> Extracted information
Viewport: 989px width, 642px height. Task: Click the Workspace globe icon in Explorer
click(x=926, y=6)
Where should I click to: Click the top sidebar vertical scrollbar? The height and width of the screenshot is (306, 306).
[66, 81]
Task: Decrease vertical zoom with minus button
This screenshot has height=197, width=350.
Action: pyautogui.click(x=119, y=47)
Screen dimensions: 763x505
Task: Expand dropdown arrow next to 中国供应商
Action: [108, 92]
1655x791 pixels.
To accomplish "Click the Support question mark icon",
...
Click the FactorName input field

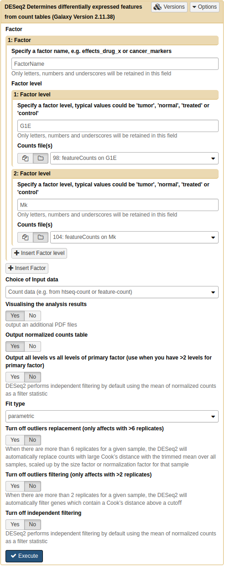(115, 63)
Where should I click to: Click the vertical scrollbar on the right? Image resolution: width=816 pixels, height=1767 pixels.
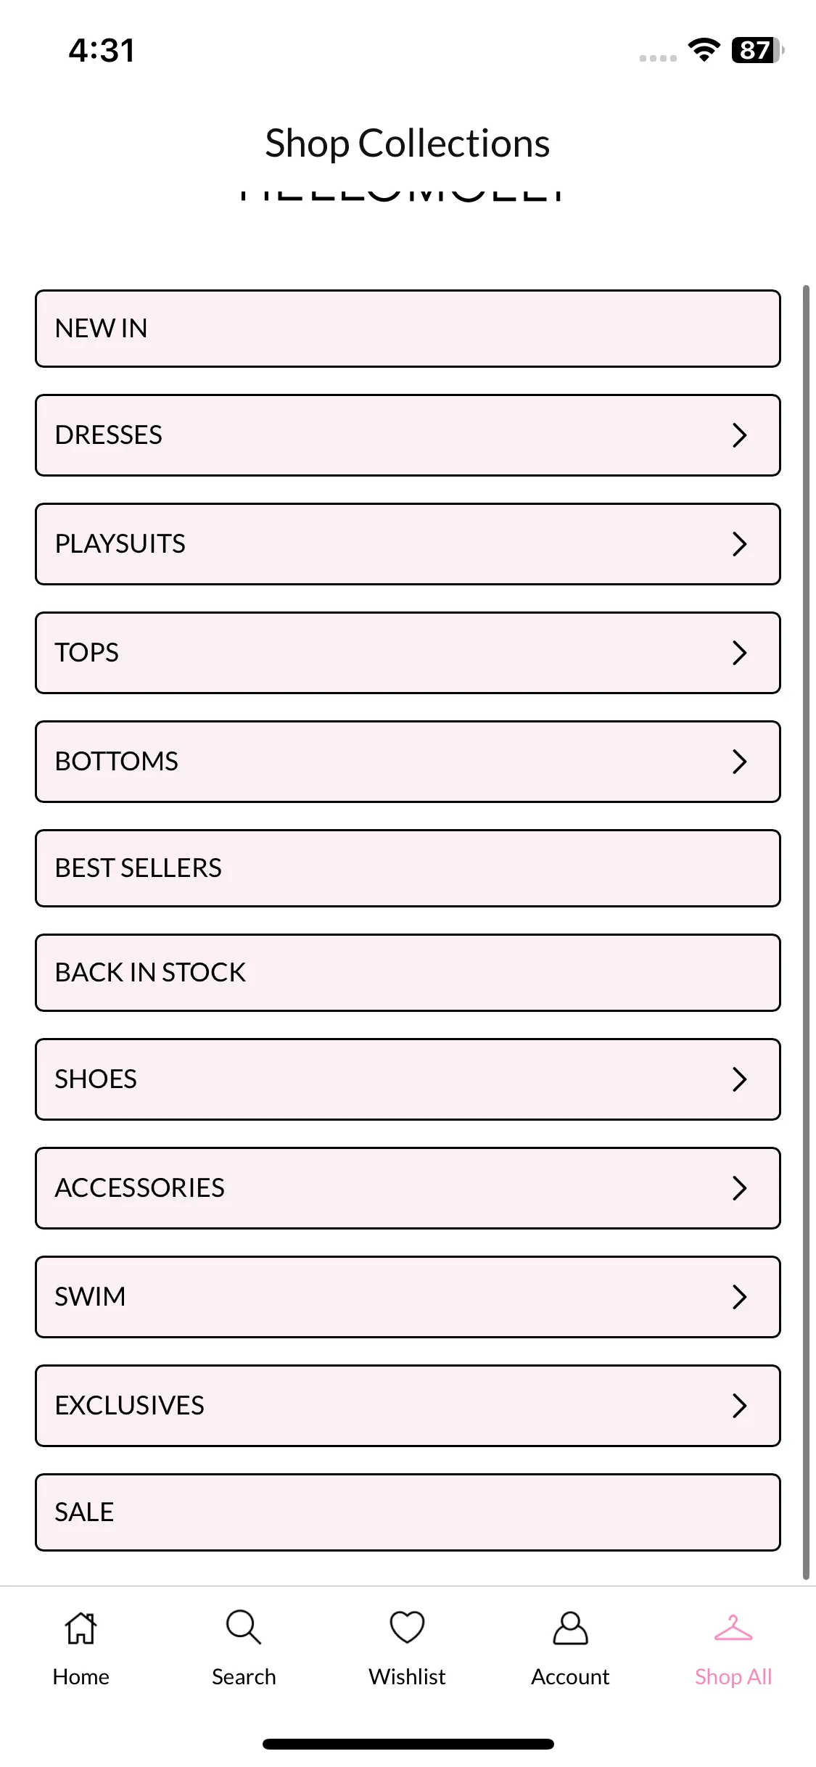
==
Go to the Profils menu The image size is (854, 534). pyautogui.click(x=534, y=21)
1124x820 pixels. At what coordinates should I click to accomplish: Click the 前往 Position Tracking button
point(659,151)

> Task prompt
Find the line with "Viewport: 989px width, 642px" in the entries above. Retype it and each line after it, exactly, through the line with "the Support question", and stop there.

> Exercise output
Viewport: 989px width, 642px height. Task: Click the Workspace globe icon in Explorer
click(x=926, y=6)
Where should I click to: Click the top sidebar vertical scrollbar? The height and width of the screenshot is (306, 306).
[66, 81]
Task: Decrease vertical zoom with minus button
This screenshot has height=197, width=350.
Action: pyautogui.click(x=119, y=47)
Screen dimensions: 763x505
Task: Expand dropdown arrow next to 中国供应商
Action: [108, 92]
1655x791 pixels.
To accomplish "Click the Support question mark icon",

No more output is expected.